The foreign-born priest laid one hand on the railing as if to
kneel down, but Foh-Kyung turned and beckoned with his chin to Dong-Yung
to come. She obeyed at once. She was surprisingly unafraid. Her feet
walked through the patterns of colour, which slid over her head and
hands, gold from the gold of a cross and purple from the robe of a king.
As if stepping through a rainbow, she came slowly down the aisle to the
waiting men, and in her heart and in her eyes lay the light of all love
and trust.
Foh-Kyung caught her hand.
"See, I take her hand," he said to the priest, "even as you would take
the hand of your wife, proud and unashamed in the presence of your God.
Even as your love is, so shall ours be. Where the thoughts of my heart
lead, the heart of my small wife follows. Give us your blessing."

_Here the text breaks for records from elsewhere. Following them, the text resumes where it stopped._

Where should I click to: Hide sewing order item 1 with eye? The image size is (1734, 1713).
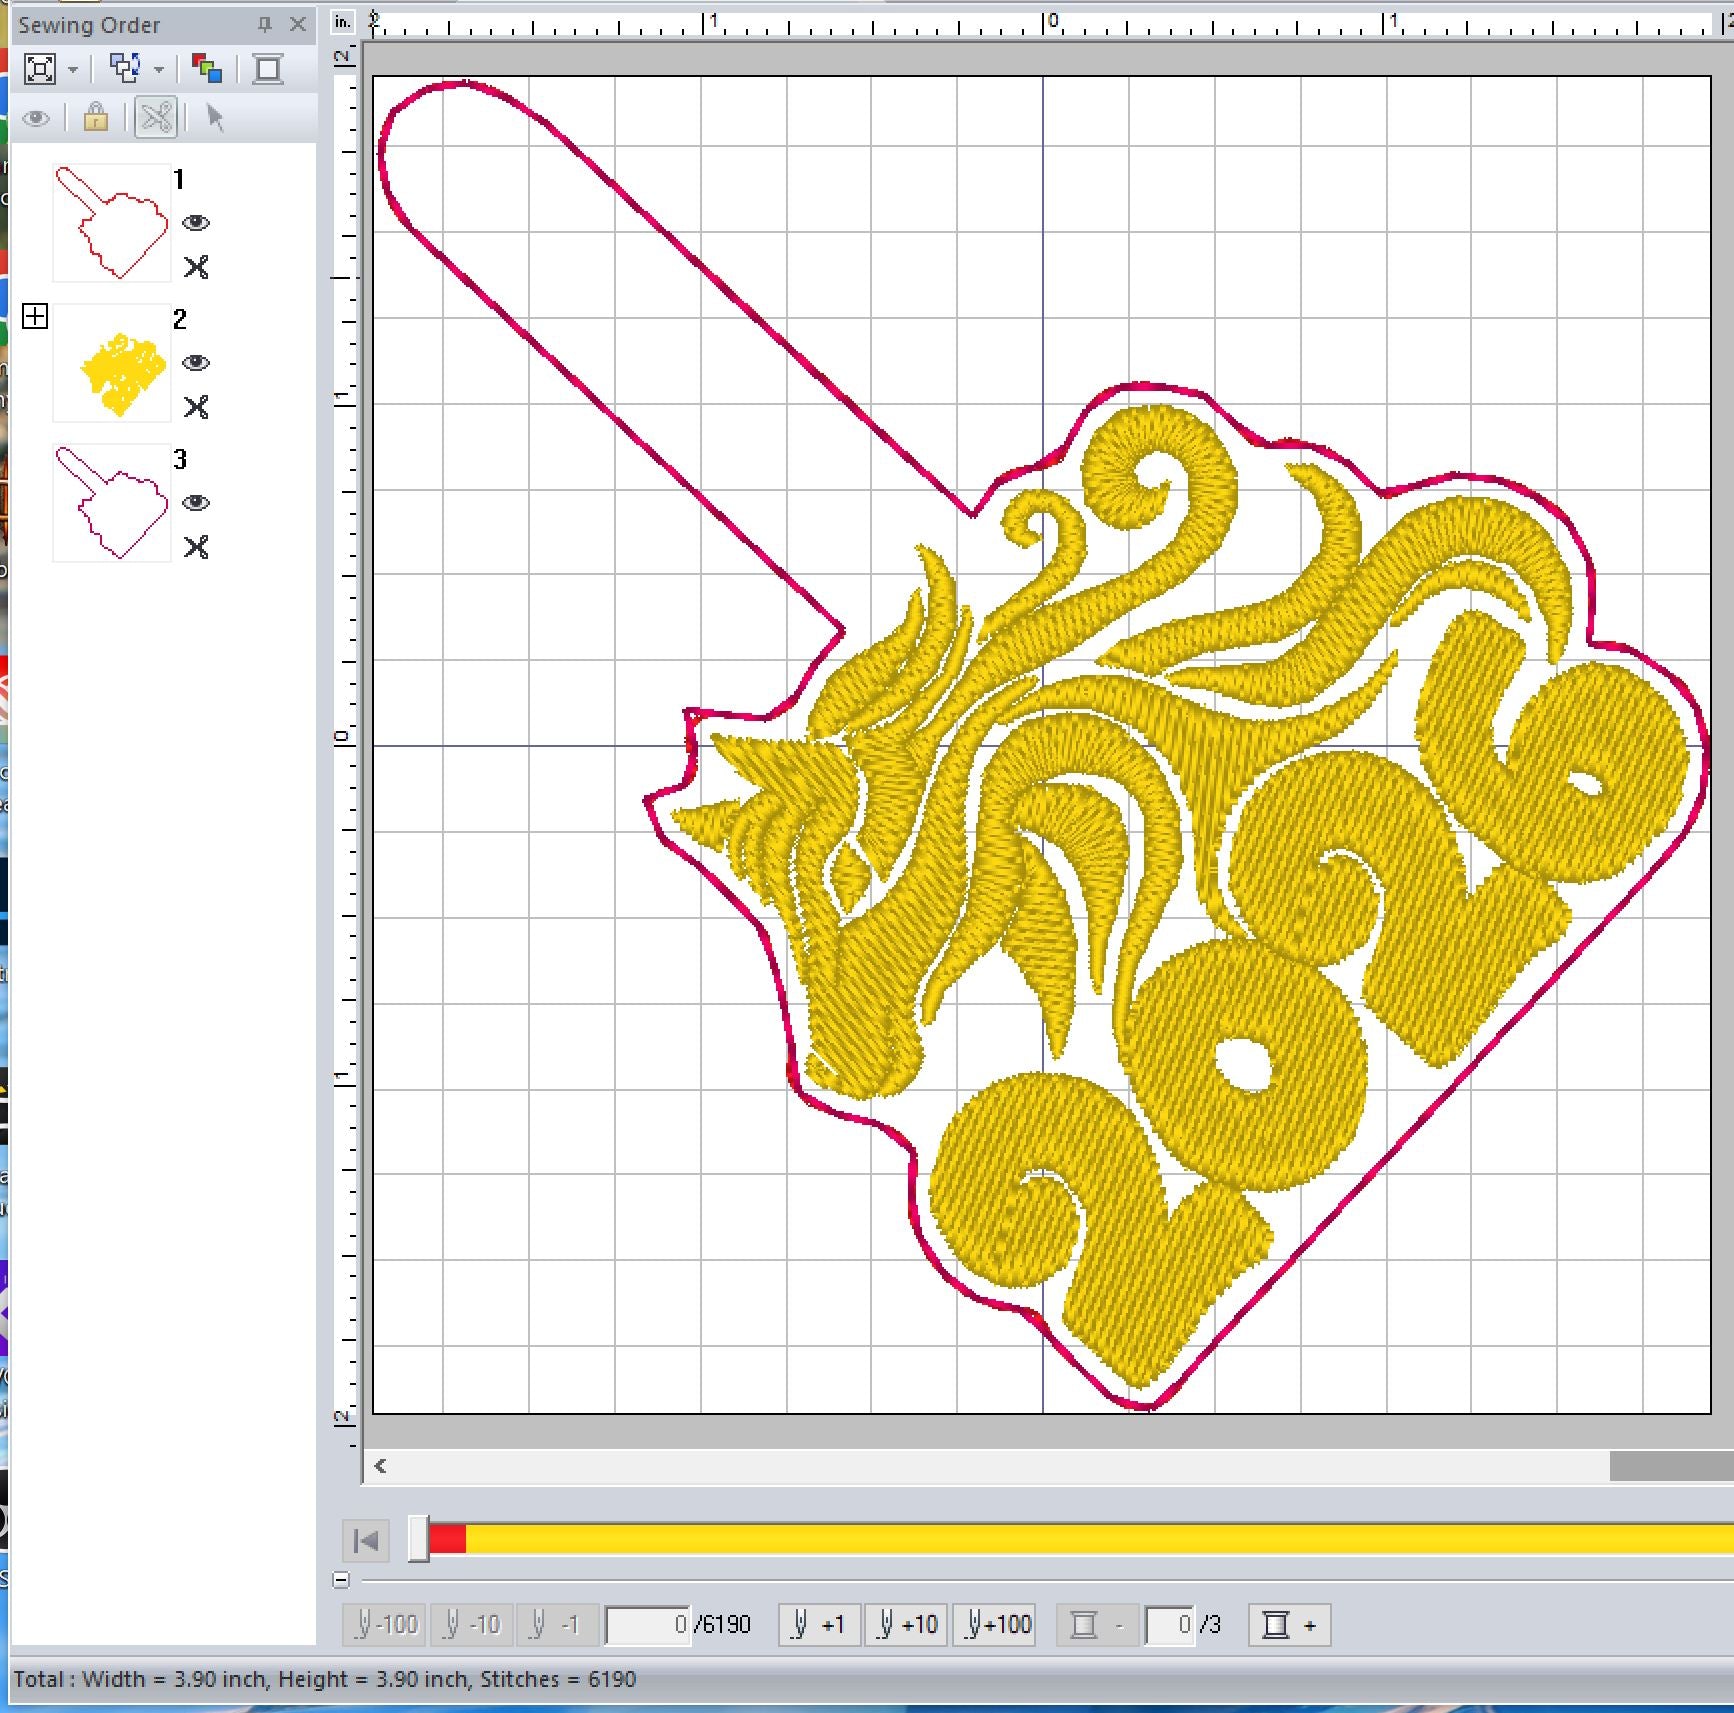[x=196, y=222]
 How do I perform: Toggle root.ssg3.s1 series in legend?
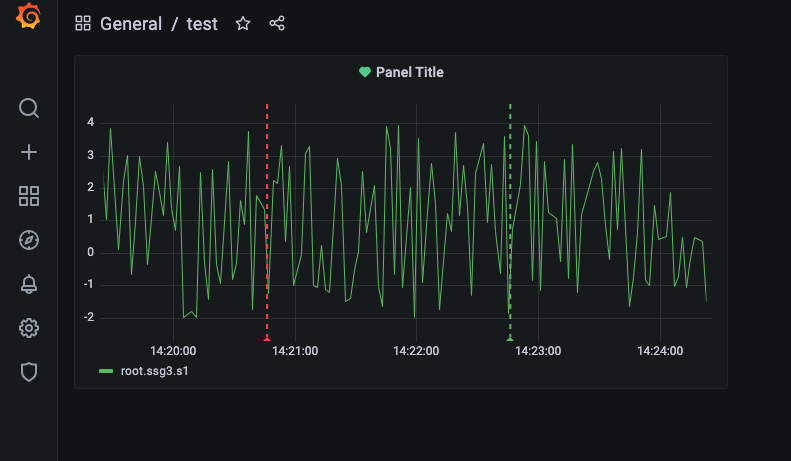[154, 371]
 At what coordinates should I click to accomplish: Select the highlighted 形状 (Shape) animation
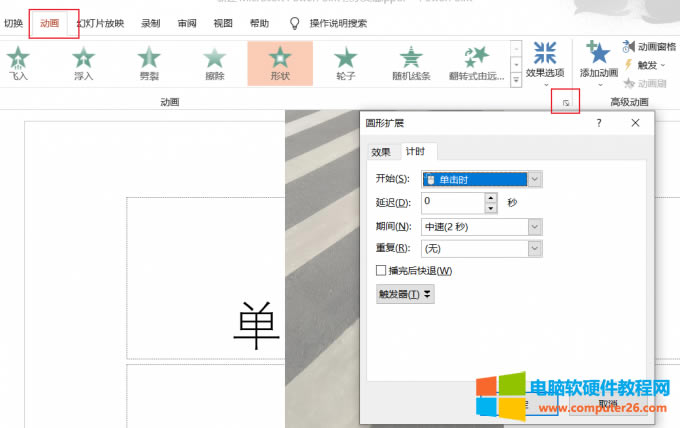coord(280,62)

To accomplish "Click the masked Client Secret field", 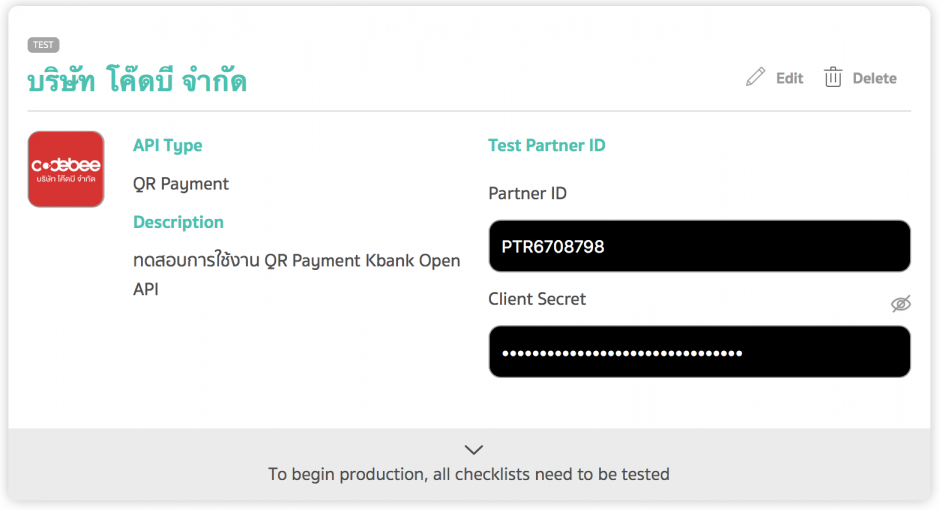I will [700, 352].
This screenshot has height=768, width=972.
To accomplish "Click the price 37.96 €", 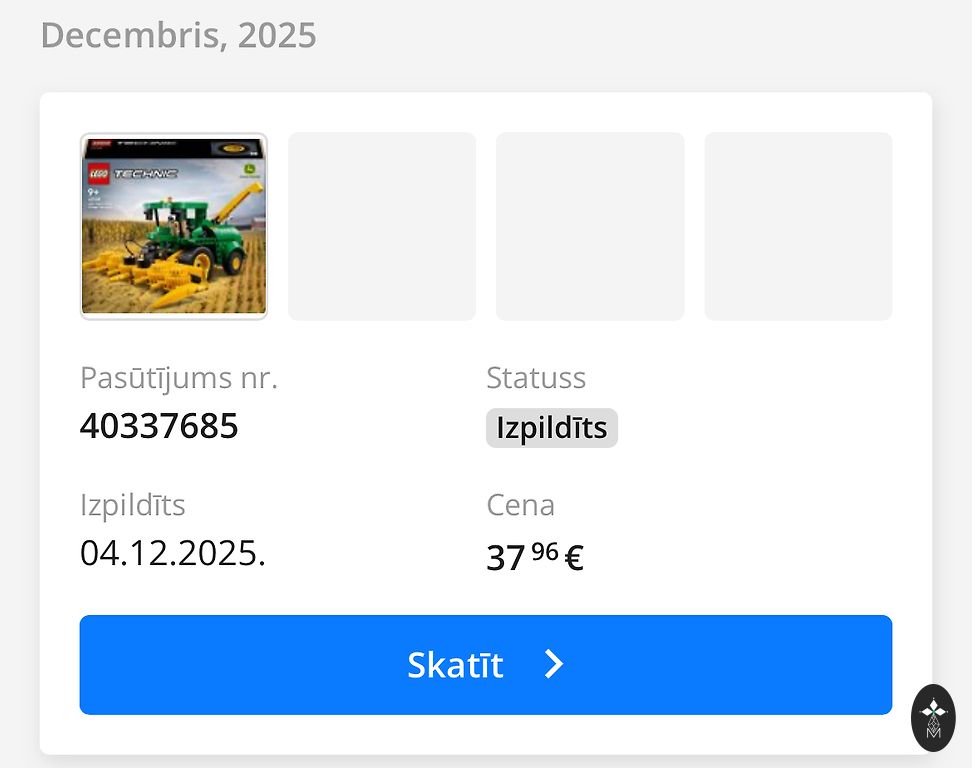I will [534, 556].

Foh-Kyung drew Dong-Yung to her knees beside him. His face was hidden,
after the manner of the foreign worshipers; but hers was uplifted, her
eyes gazing at the glass with the colours of many flowers and the shapes
of men and angels. She was happier than she had ever been--happier even
than when she had first worshiped the ancestral tablets with her lord
and master, happier even than at the feast of the dead, when they laid
their food offerings on the shaven grave-mounds. She felt closer to
Foh-Kyung than in all her life before.
She waited. The silence grew and grew till in the heart of it something
ominous took the place of its all-pervading peace.